(DATA PROVIDED)

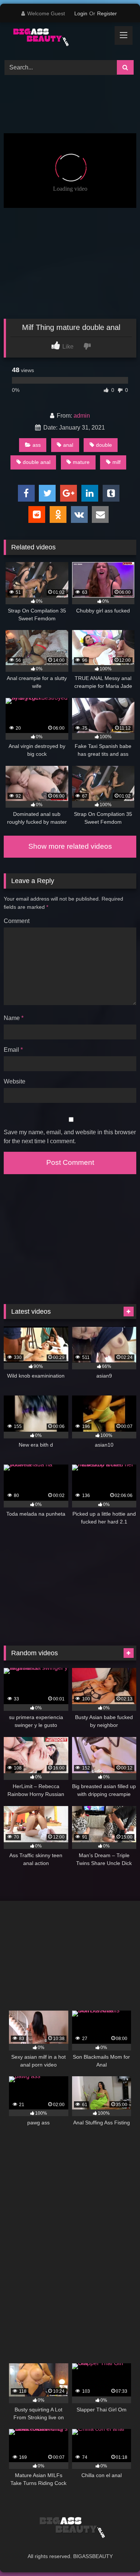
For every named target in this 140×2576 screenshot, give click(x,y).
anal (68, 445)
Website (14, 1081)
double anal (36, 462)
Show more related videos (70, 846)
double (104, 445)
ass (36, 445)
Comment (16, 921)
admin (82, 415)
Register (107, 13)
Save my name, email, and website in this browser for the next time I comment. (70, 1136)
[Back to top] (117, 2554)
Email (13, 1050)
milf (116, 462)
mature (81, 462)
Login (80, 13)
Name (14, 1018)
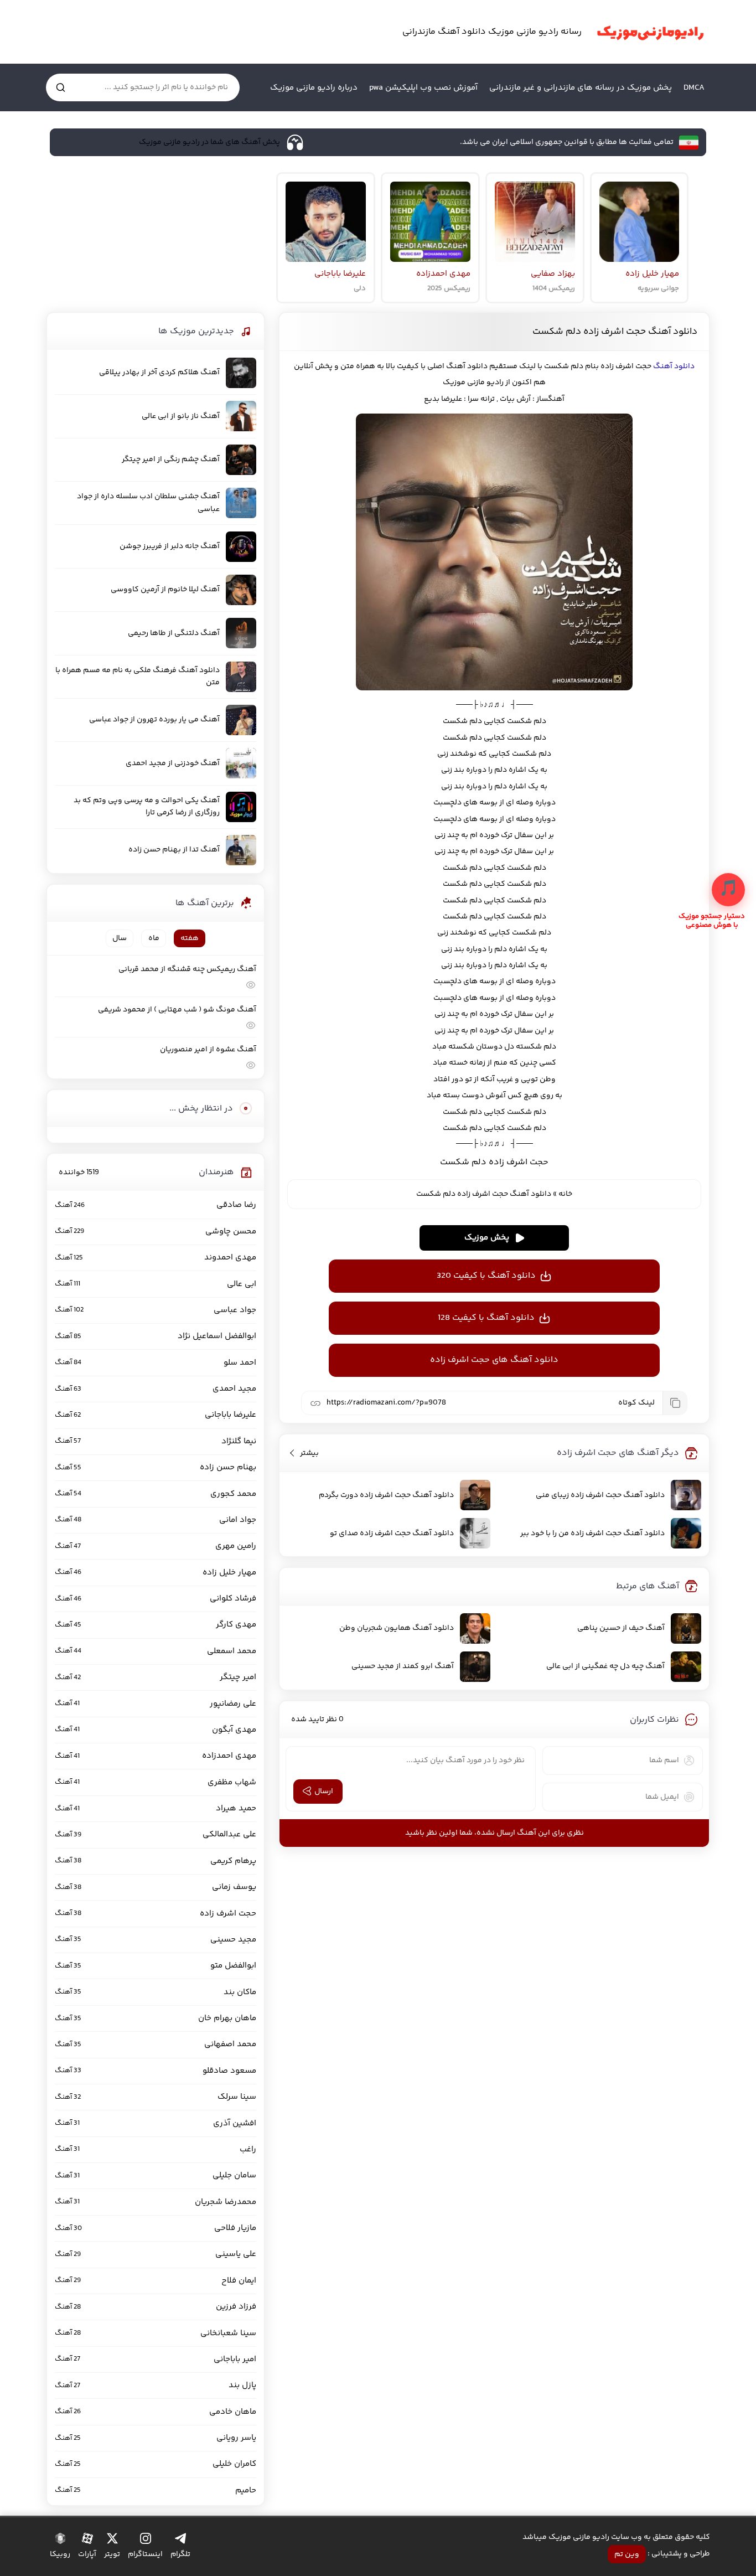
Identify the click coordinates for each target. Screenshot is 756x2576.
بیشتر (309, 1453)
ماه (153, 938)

(End DATA PROVIDED)

Would you set down every line of the data above exactly, skipping the pictures?

For every named target in this 140×2576 screenshot, give click(x,y).
anal (68, 445)
Website (14, 1081)
double anal (36, 462)
Show more related videos (70, 846)
double (104, 445)
ass (36, 445)
Comment (16, 921)
admin (82, 415)
Register (107, 13)
Save my name, email, and website in this browser for the next time I comment. (70, 1136)
[Back to top] (117, 2554)
Email (13, 1050)
milf (116, 462)
mature (81, 462)
Login (80, 13)
Name (14, 1018)
Identify the click coordinates for each target. Screenshot is 756x2576.
بیشتر (309, 1453)
ماه (153, 938)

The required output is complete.